What is required
Go through the data and copy each line that holds "Cookies".

Data for this task
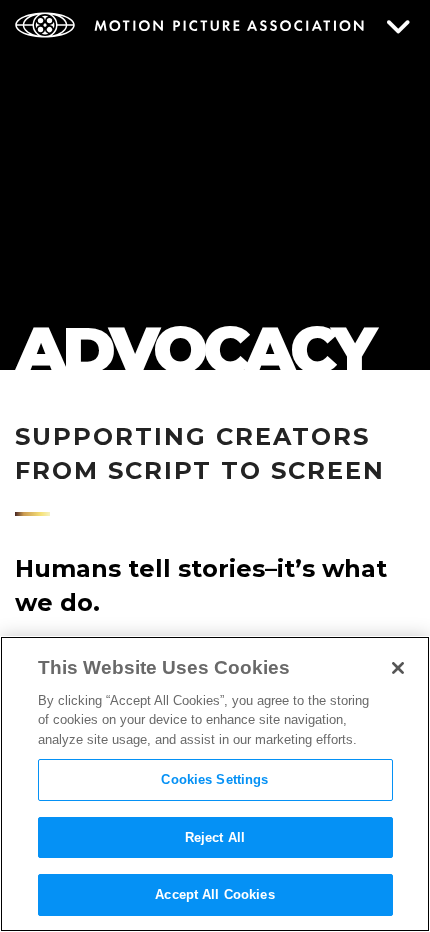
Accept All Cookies (214, 894)
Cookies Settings (214, 779)
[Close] (398, 668)
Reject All (215, 837)
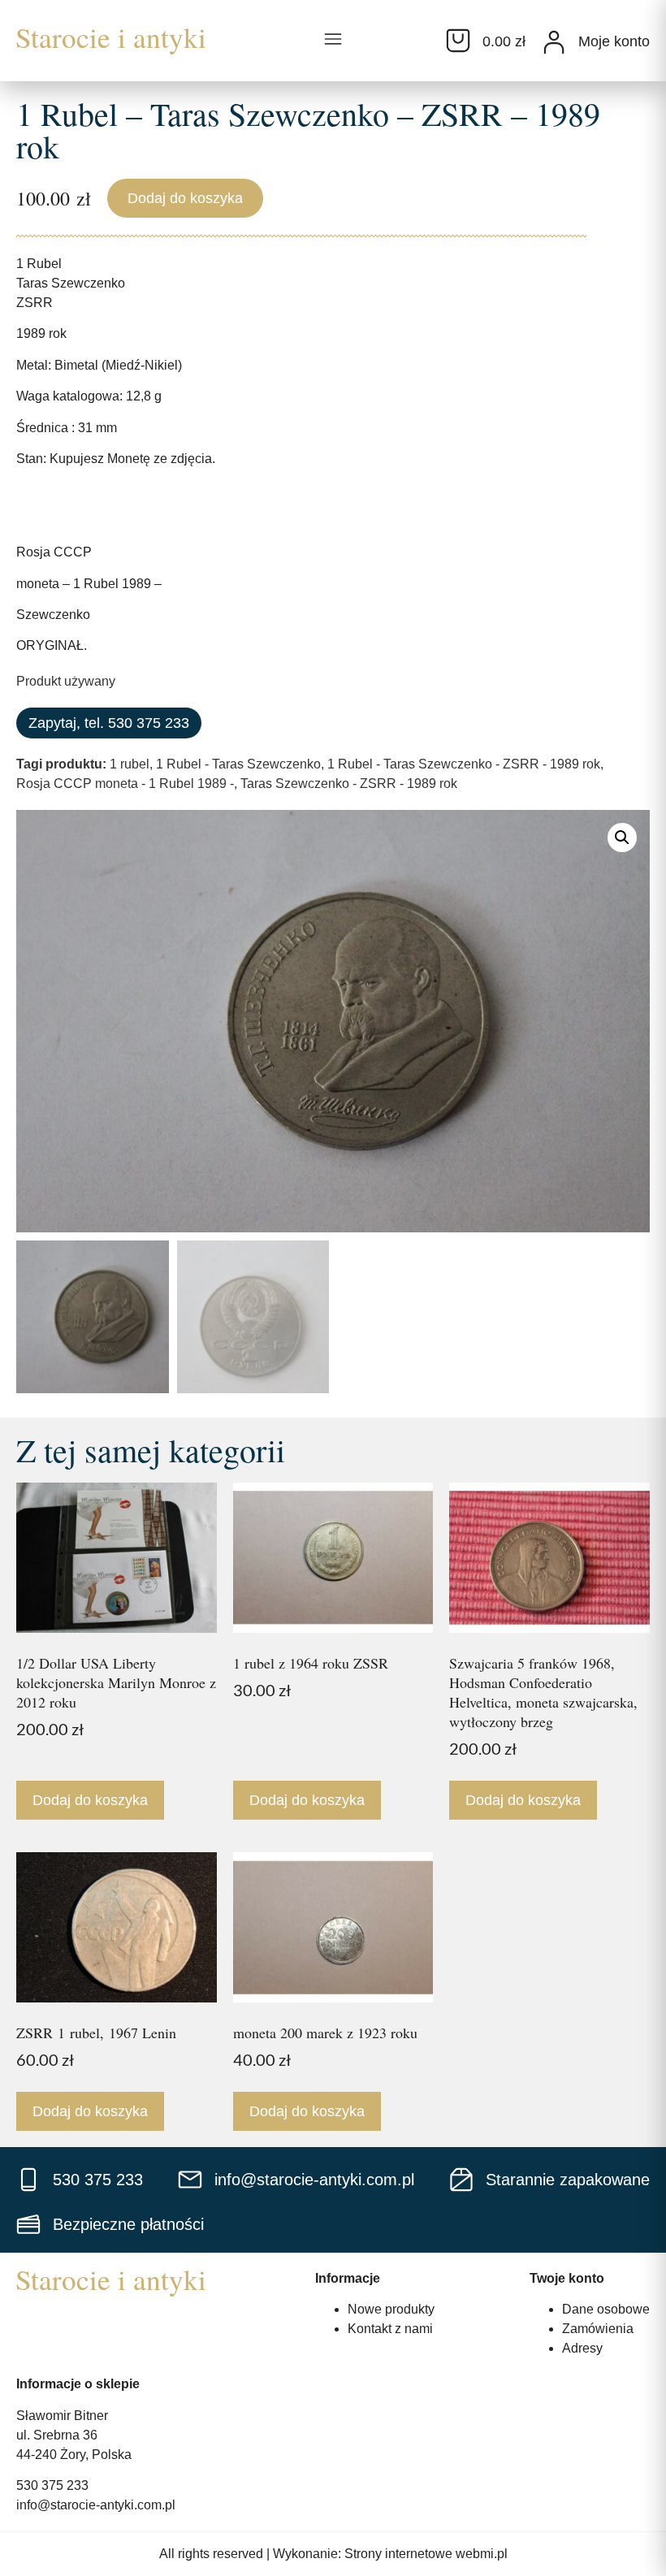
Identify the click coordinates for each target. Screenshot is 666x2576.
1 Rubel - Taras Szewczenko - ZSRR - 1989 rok (463, 764)
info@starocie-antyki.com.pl (95, 2505)
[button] (333, 40)
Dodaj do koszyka (185, 198)
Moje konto (614, 41)
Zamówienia (598, 2329)
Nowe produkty (391, 2309)
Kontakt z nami (390, 2329)
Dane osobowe (606, 2309)
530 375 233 (52, 2485)
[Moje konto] (554, 42)
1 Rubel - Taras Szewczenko (238, 764)
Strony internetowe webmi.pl (426, 2554)
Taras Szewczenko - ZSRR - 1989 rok (348, 783)
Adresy (582, 2348)
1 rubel (129, 764)
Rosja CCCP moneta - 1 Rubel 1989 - (125, 783)
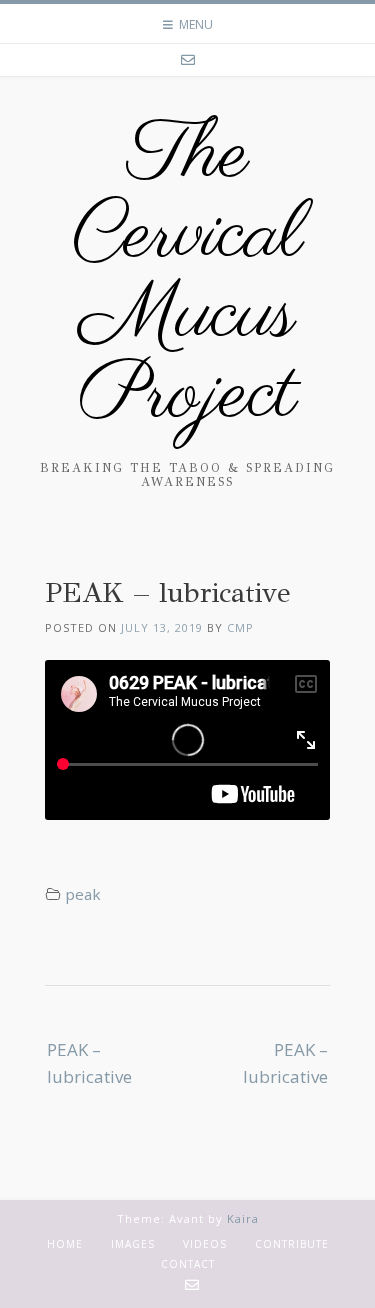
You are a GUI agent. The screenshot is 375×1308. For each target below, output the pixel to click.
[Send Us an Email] (188, 60)
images (133, 1244)
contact (188, 1264)
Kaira (243, 1218)
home (65, 1244)
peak (83, 894)
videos (205, 1244)
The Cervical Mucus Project (188, 277)
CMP (240, 627)
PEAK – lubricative (89, 1063)
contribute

Task result
Accept All Cookies (214, 894)
Cookies Settings (214, 779)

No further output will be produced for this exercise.